Data records:

+ + +

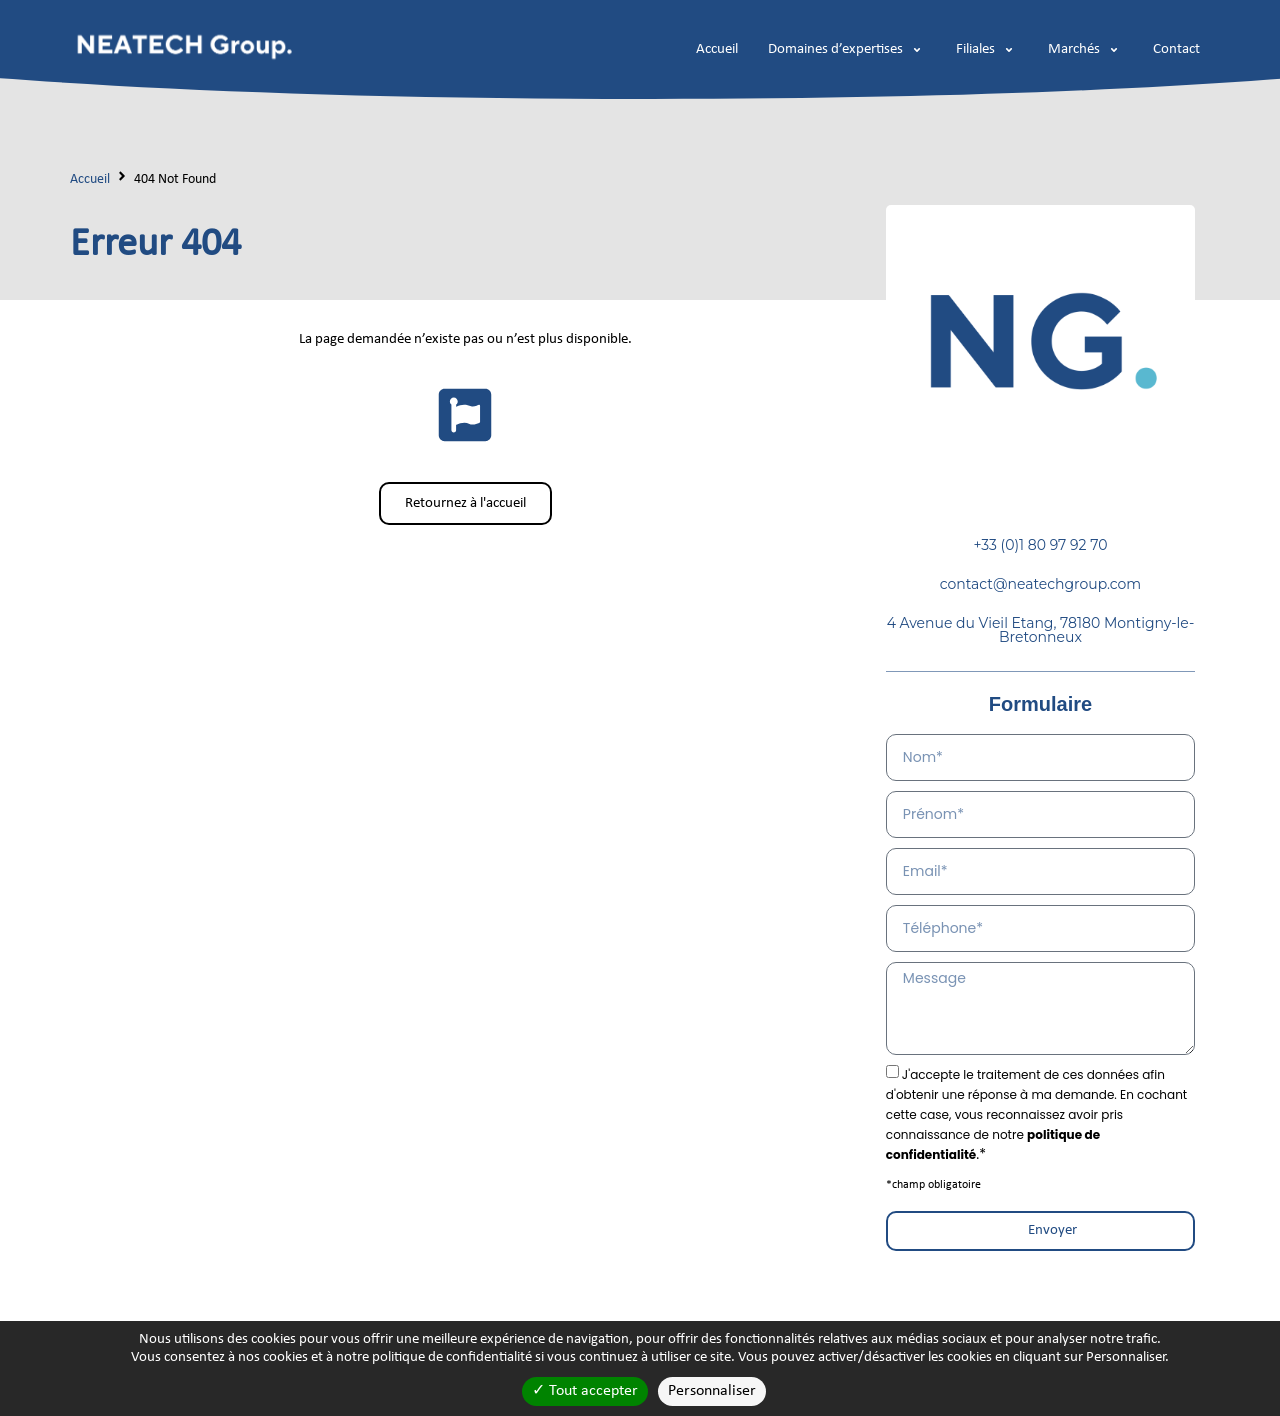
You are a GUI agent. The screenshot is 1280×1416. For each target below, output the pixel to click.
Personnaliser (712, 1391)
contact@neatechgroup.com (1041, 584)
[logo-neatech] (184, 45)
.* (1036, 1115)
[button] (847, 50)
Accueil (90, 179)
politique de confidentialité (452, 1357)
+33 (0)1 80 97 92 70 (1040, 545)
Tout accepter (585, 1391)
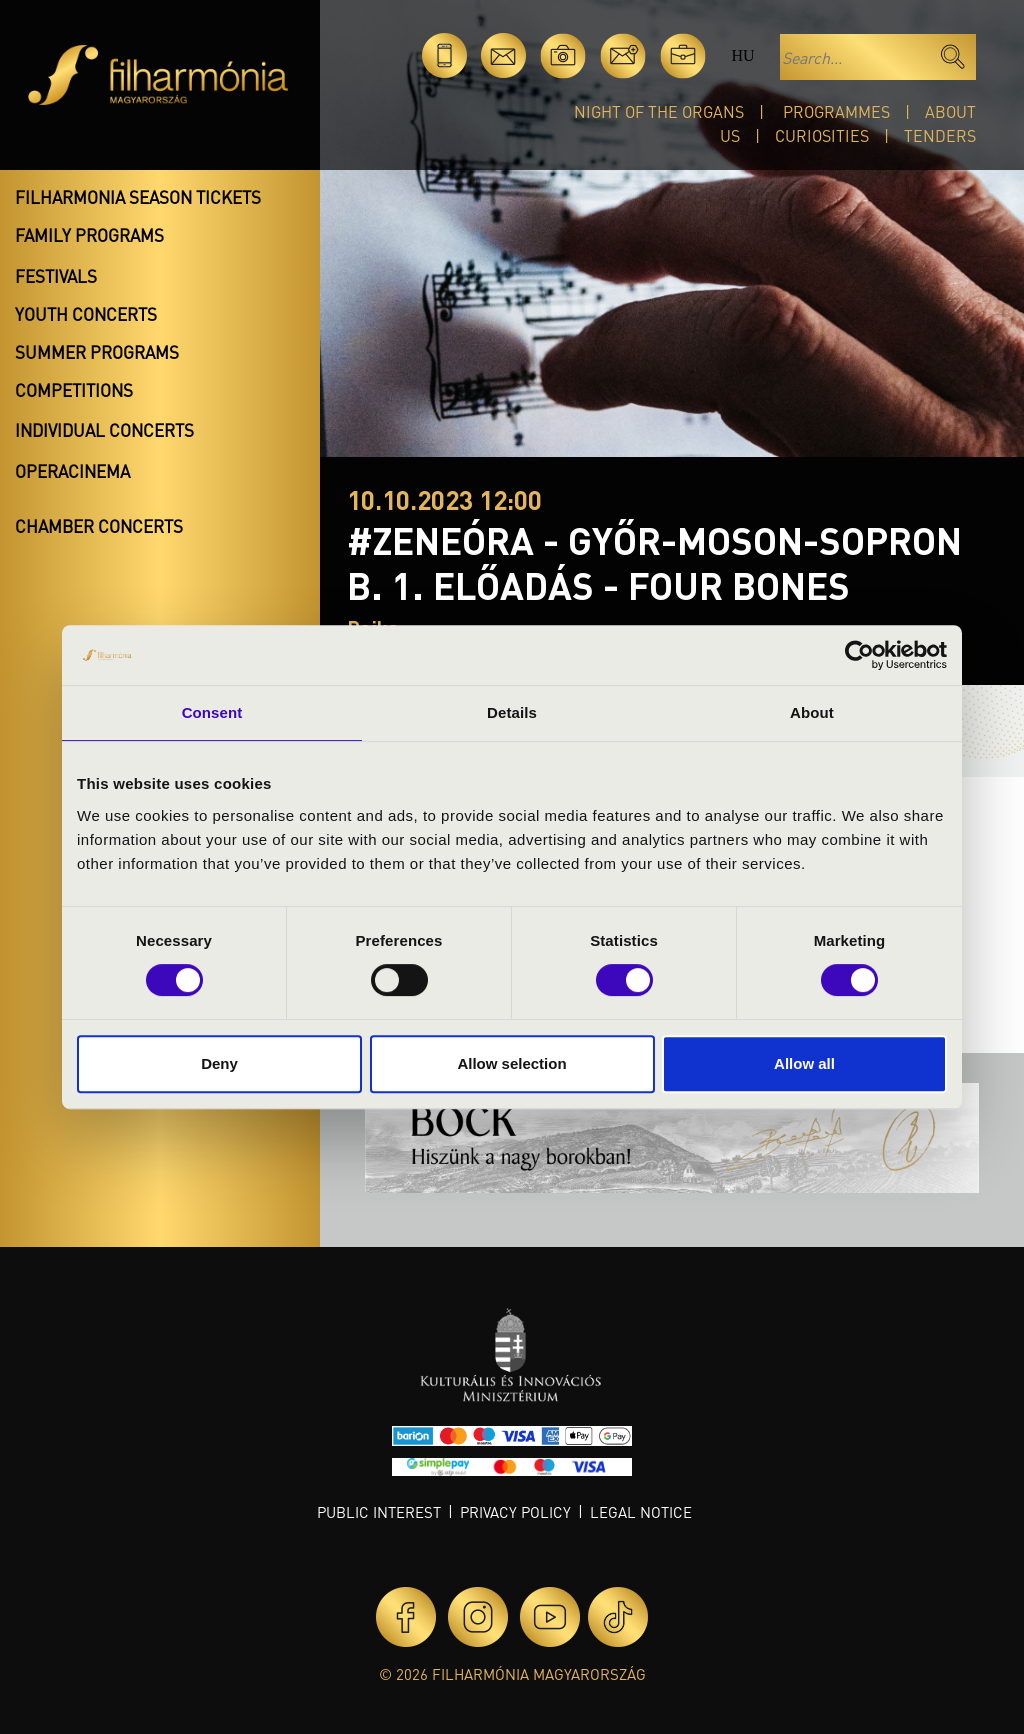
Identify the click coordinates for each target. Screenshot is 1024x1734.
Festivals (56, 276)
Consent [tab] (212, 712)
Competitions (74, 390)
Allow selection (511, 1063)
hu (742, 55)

+ + +

» EXERCISE OBJECTIVE:
Please pick out every line of the data above that contains the word "each" and copy those lines.

» EXPECTED OUTPUT:
You are a GUI agent. The screenshot is 1280×1416. For each target below, output the pixel to click.
Identify the click coordinates for each target. Screenshot is 1024x1734.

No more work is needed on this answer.